[Given information Boundary: Start]

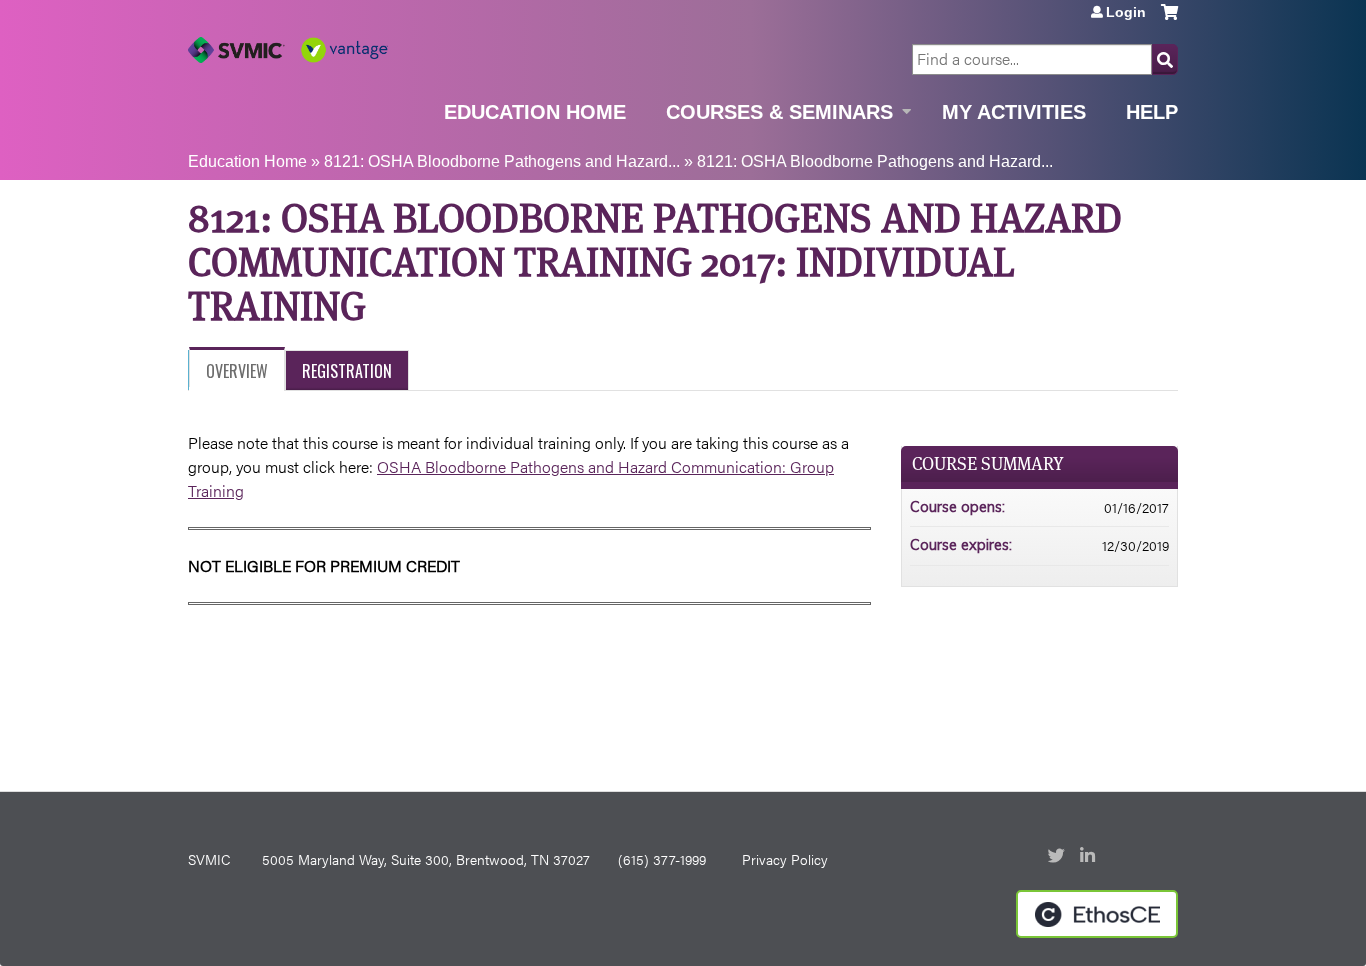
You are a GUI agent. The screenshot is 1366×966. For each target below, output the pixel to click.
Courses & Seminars (779, 112)
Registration (347, 371)
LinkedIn (1090, 857)
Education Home (535, 112)
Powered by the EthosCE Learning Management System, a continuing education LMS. (1097, 914)
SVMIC (209, 859)
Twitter (1058, 857)
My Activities (1014, 112)
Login (1126, 12)
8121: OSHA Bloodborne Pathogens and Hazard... (502, 161)
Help (1152, 112)
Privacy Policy (785, 859)
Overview (237, 371)
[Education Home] (288, 50)
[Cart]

[Given information Boundary: End]

■ Task to complete ■
Set down all of the entries precisely and keep the pictures out of the copy.

■ Solution to this problem ■
You are a GUI agent. The screenshot is 1366×966. For each target below, output the pixel to click.
Courses & Seminars (779, 112)
Registration (347, 371)
LinkedIn (1090, 857)
Education Home (535, 112)
Powered by the EthosCE Learning Management System, a continuing education LMS. (1097, 914)
SVMIC (209, 859)
Twitter (1058, 857)
My Activities (1014, 112)
Login (1126, 12)
8121: OSHA Bloodborne Pathogens and Hazard... (502, 161)
Help (1152, 112)
Privacy Policy (785, 859)
Overview (237, 371)
[Education Home] (288, 50)
[Cart]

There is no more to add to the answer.